Could you reproduce every line of the items below verbatim, leaving the pictures out of your answer?

╭─ MATERIAL FOR THE TASK

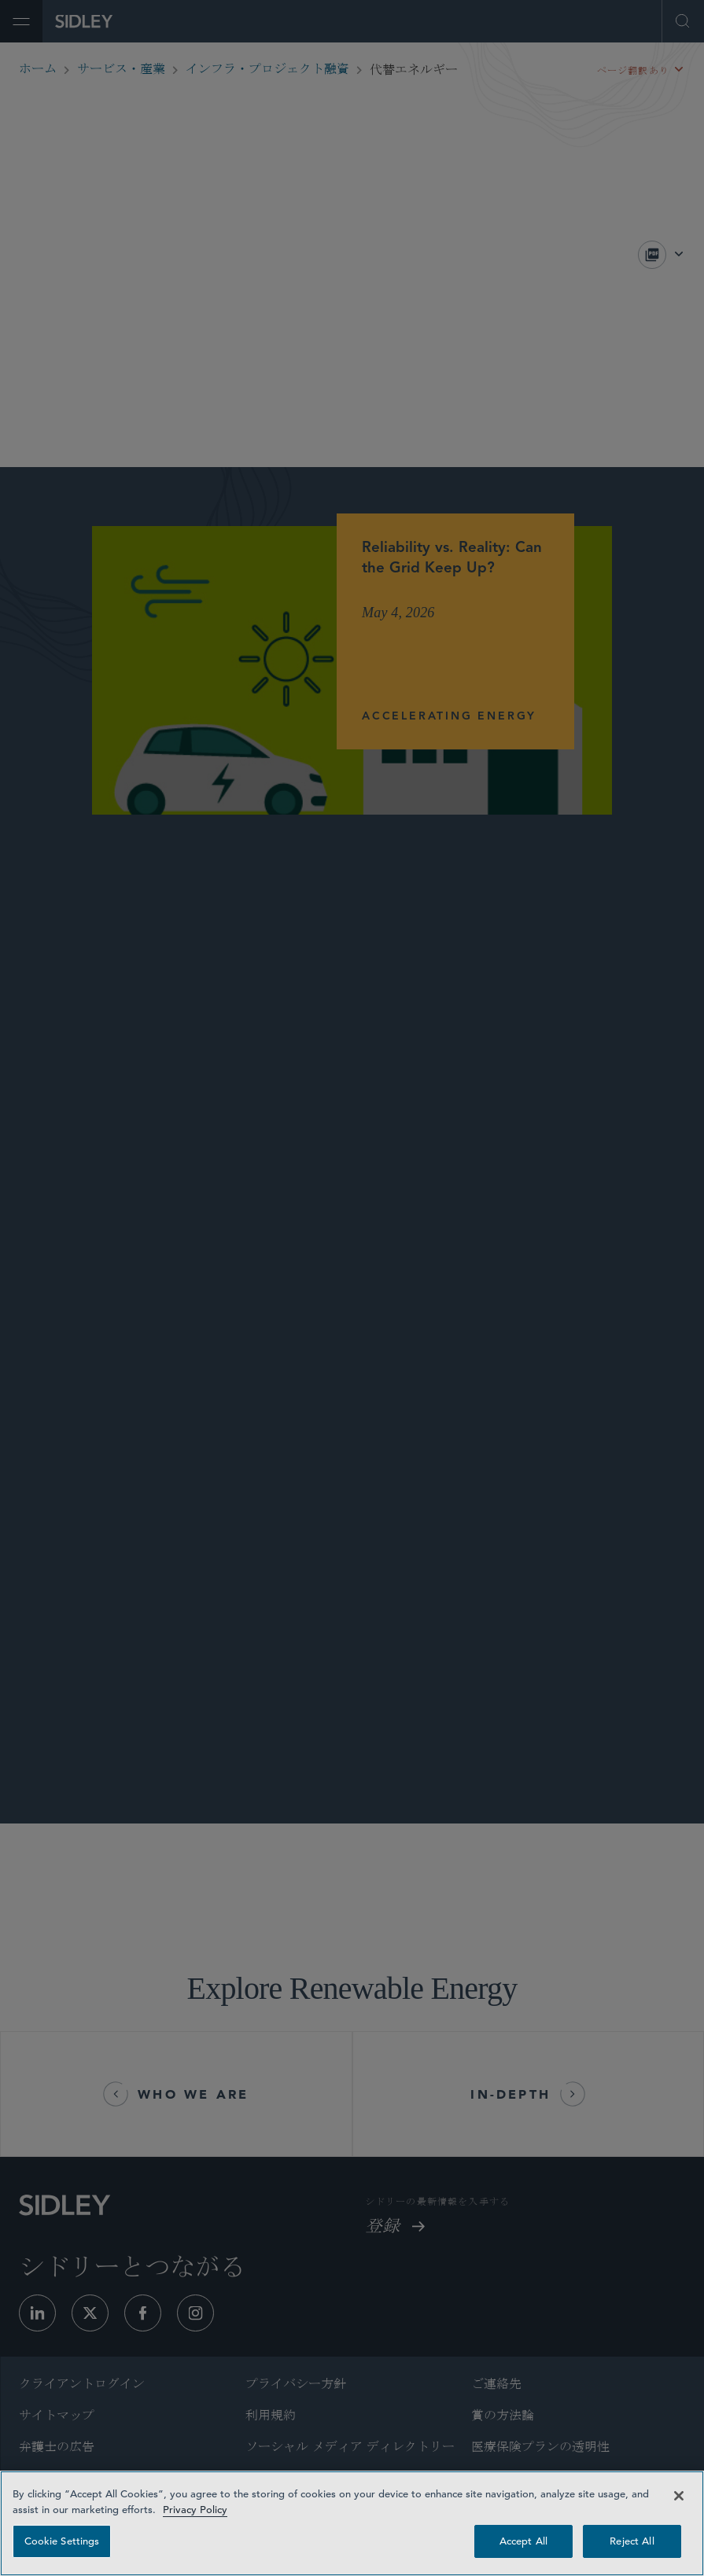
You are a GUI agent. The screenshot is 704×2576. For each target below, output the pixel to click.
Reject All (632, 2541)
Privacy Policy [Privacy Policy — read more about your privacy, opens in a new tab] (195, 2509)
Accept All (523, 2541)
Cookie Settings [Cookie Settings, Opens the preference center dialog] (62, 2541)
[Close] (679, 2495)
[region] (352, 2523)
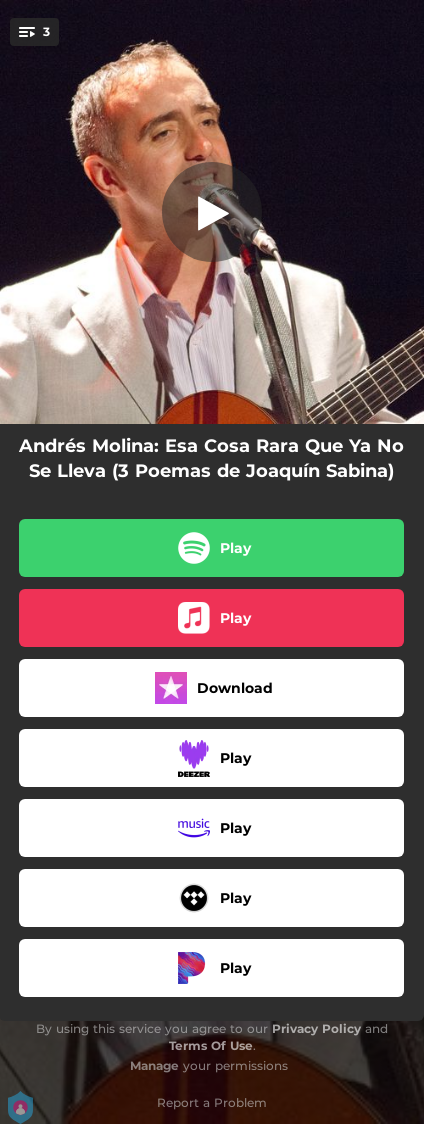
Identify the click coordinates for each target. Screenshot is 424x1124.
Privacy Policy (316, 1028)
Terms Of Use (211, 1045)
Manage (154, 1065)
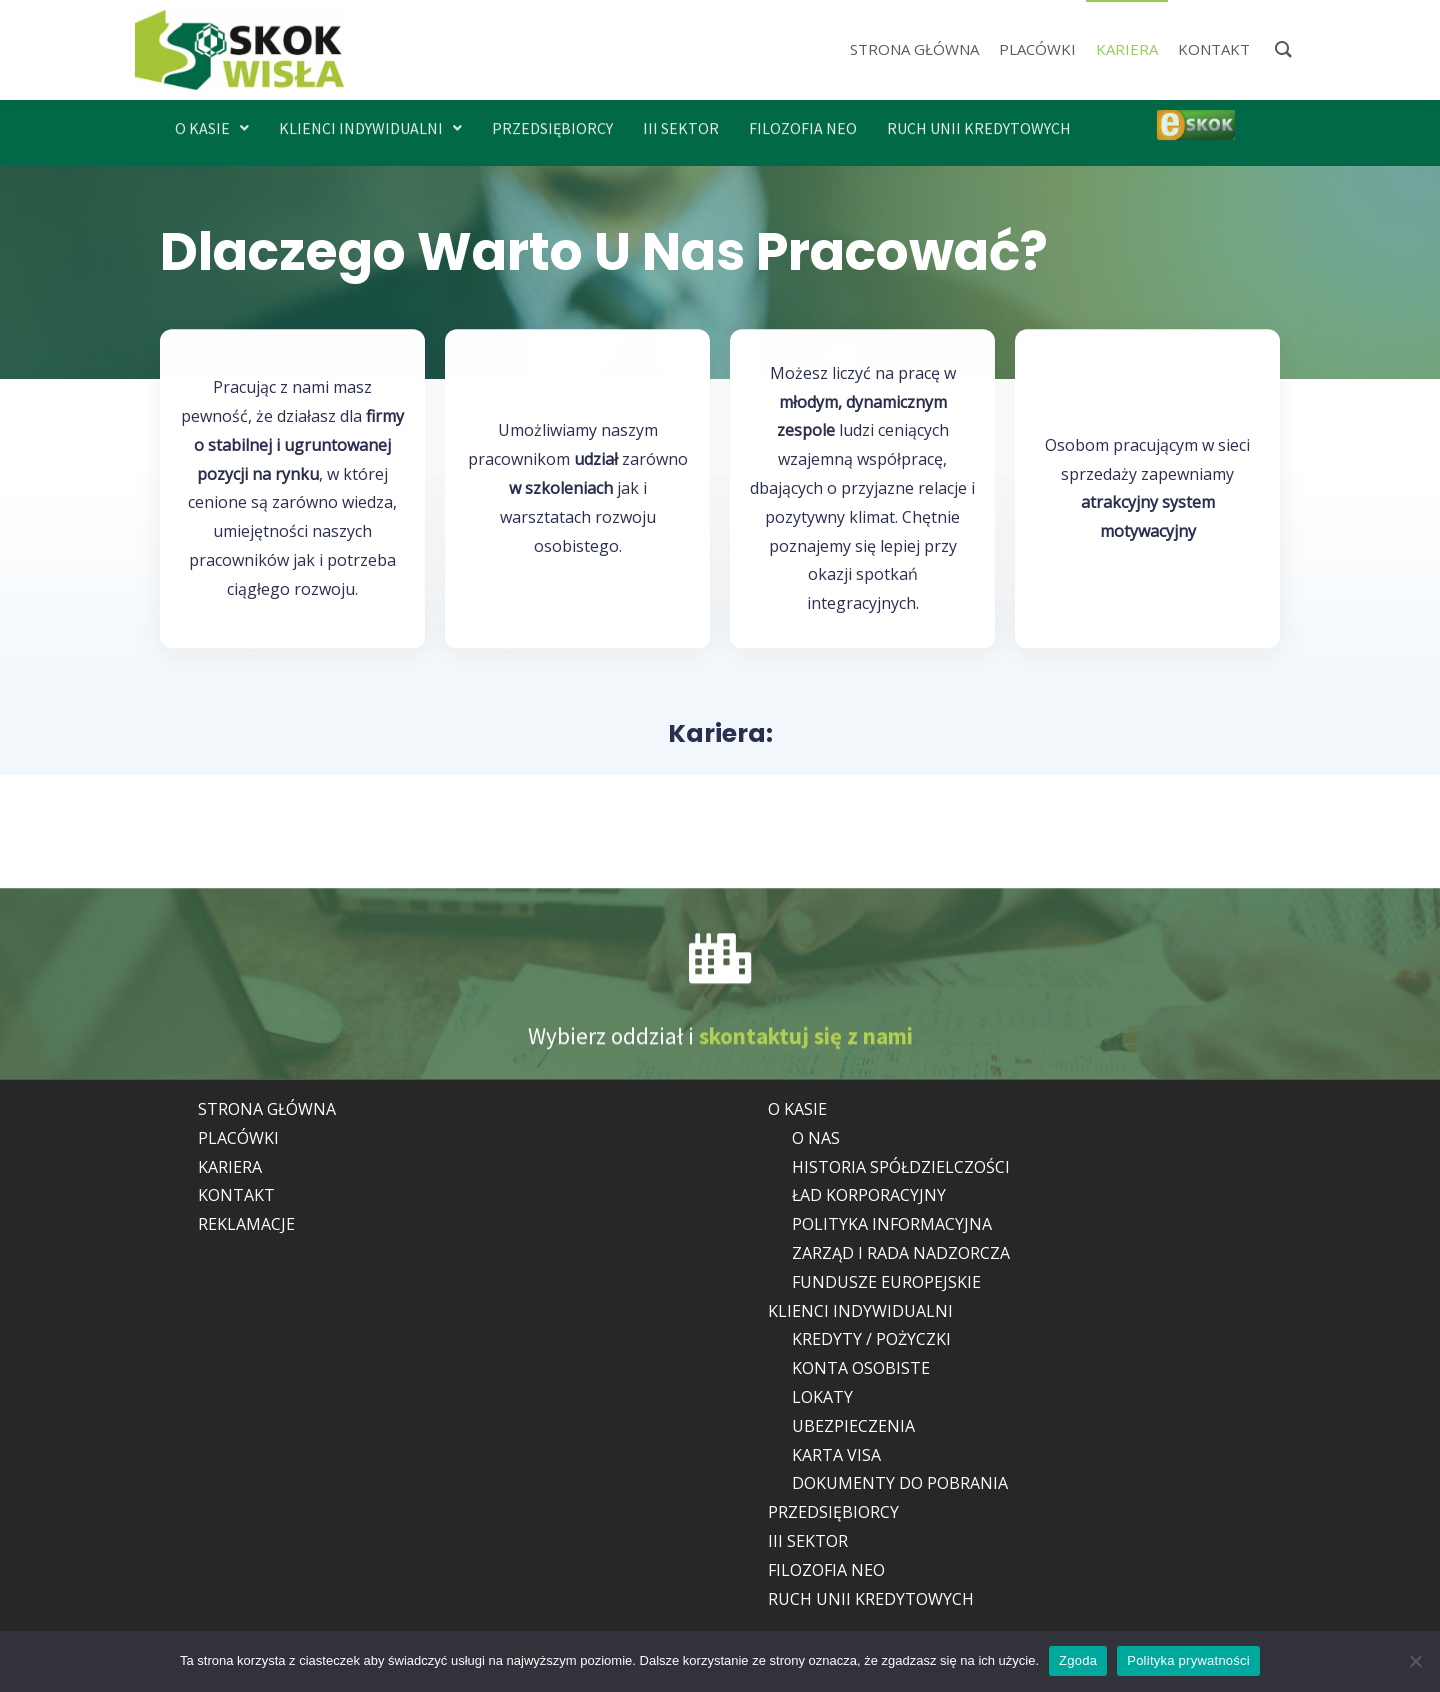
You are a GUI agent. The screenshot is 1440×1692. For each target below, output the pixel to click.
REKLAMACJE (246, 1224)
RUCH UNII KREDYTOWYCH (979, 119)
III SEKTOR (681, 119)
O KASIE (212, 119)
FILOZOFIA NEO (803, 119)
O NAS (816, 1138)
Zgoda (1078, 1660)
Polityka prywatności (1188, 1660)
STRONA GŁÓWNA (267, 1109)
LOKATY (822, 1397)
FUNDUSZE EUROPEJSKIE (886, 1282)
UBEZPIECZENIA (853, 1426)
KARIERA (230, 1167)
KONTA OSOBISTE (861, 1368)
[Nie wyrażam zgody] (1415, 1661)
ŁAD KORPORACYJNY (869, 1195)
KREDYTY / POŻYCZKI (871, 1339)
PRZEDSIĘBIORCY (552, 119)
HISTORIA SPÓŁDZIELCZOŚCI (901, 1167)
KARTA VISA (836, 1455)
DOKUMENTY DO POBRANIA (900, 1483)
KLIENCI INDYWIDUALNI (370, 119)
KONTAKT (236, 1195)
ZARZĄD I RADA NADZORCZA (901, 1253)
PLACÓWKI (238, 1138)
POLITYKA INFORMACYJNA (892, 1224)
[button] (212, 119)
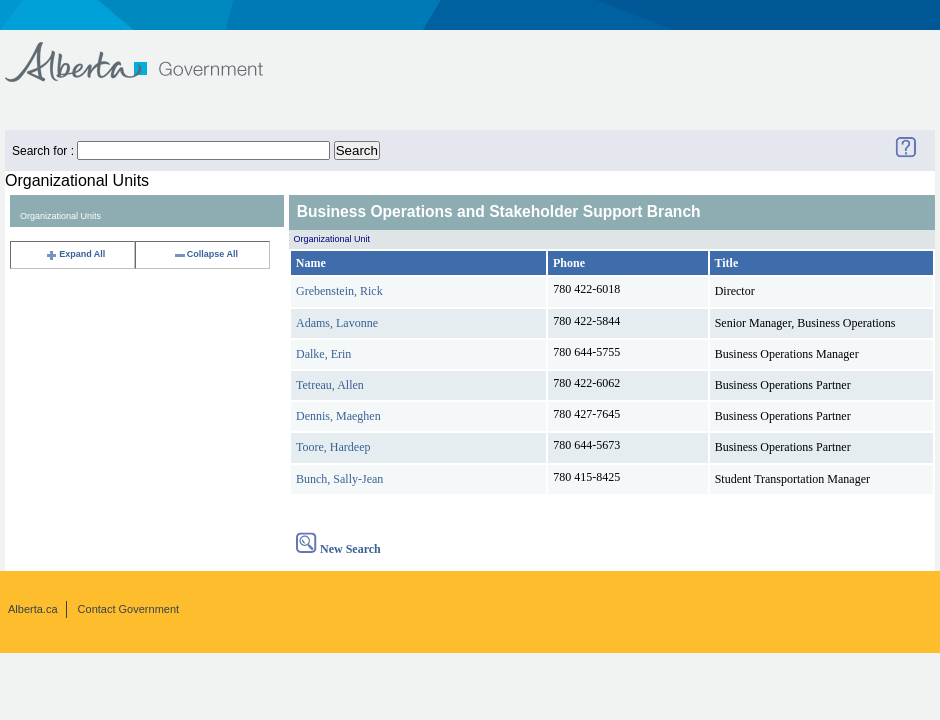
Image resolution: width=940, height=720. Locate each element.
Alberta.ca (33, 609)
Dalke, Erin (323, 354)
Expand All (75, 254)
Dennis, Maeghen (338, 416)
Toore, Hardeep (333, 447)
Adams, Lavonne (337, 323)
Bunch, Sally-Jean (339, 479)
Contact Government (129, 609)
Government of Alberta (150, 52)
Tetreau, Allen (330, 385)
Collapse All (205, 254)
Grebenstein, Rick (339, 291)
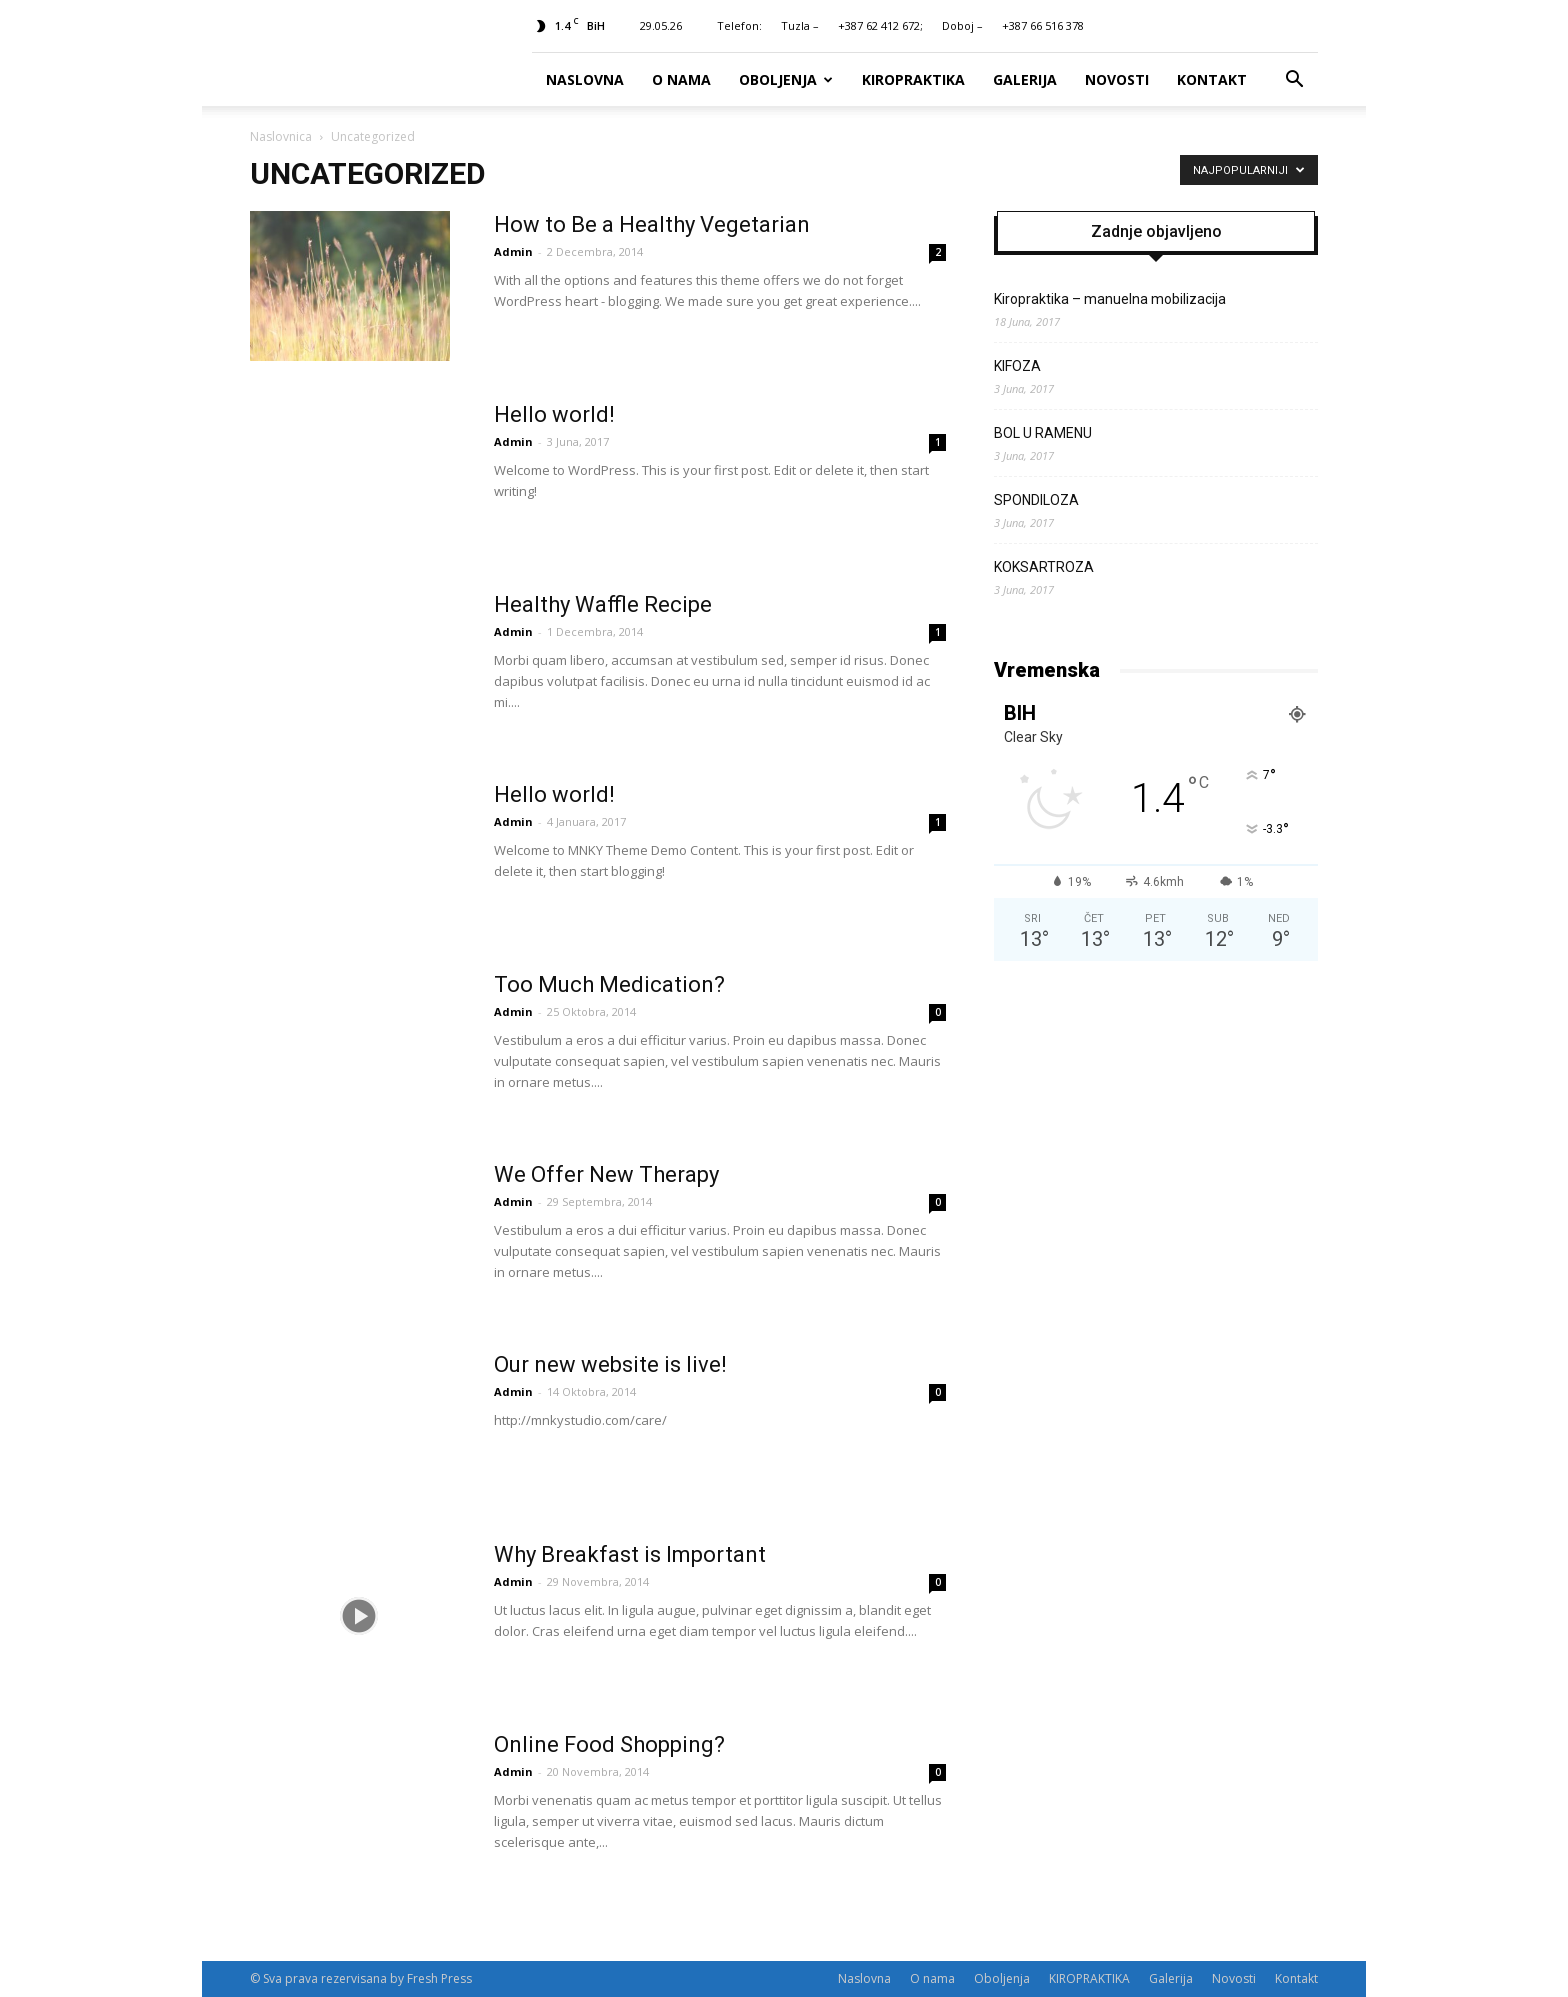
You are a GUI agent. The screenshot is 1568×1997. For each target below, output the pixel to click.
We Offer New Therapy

╰─

| THE RESPONSE |
You are a GUI agent. The screenshot is 704×2576. For each target below, output the pixel to click.
Reject All (632, 2541)
Privacy Policy [Privacy Policy — read more about your privacy, opens in a new tab] (195, 2509)
Accept All (523, 2541)
Cookie Settings [Cookie Settings, Opens the preference center dialog] (62, 2541)
[Close] (679, 2495)
[region] (352, 2523)
Identify the click coordinates for each target. Screenshot is 424x1124.
Privacy Policy (316, 1028)
Terms Of Use (211, 1045)
Manage (154, 1065)
You are a GUI agent. The screenshot is 1440×1692. For each target below, output the pixel to click.
REKLAMACJE (246, 1224)
RUCH UNII KREDYTOWYCH (979, 119)
III SEKTOR (681, 119)
O KASIE (212, 119)
FILOZOFIA NEO (803, 119)
O NAS (816, 1138)
Zgoda (1078, 1660)
Polityka prywatności (1188, 1660)
STRONA GŁÓWNA (267, 1109)
LOKATY (822, 1397)
FUNDUSZE EUROPEJSKIE (886, 1282)
UBEZPIECZENIA (853, 1426)
KARIERA (230, 1167)
KONTA OSOBISTE (861, 1368)
[Nie wyrażam zgody] (1415, 1661)
ŁAD KORPORACYJNY (869, 1195)
KREDYTY / POŻYCZKI (871, 1339)
PRZEDSIĘBIORCY (552, 119)
HISTORIA SPÓŁDZIELCZOŚCI (901, 1167)
KARTA VISA (836, 1455)
DOKUMENTY DO POBRANIA (900, 1483)
KLIENCI INDYWIDUALNI (370, 119)
KONTAKT (236, 1195)
ZARZĄD I RADA NADZORCZA (901, 1253)
PLACÓWKI (238, 1138)
POLITYKA INFORMACYJNA (892, 1224)
[button] (212, 119)
Image resolution: width=940, height=720. Locate each element.
Alberta.ca (33, 609)
Dalke, Erin (323, 354)
Expand All (75, 254)
Dennis, Maeghen (338, 416)
Toore, Hardeep (333, 447)
Adams, Lavonne (337, 323)
Bunch, Sally-Jean (339, 479)
Contact Government (129, 609)
Government of Alberta (150, 52)
Tetreau, Allen (330, 385)
Collapse All (205, 254)
Grebenstein, Rick (339, 291)
You are a GUI agent. The screenshot is 1568×1997. For each target below, output the pixel to click.
We Offer New Therapy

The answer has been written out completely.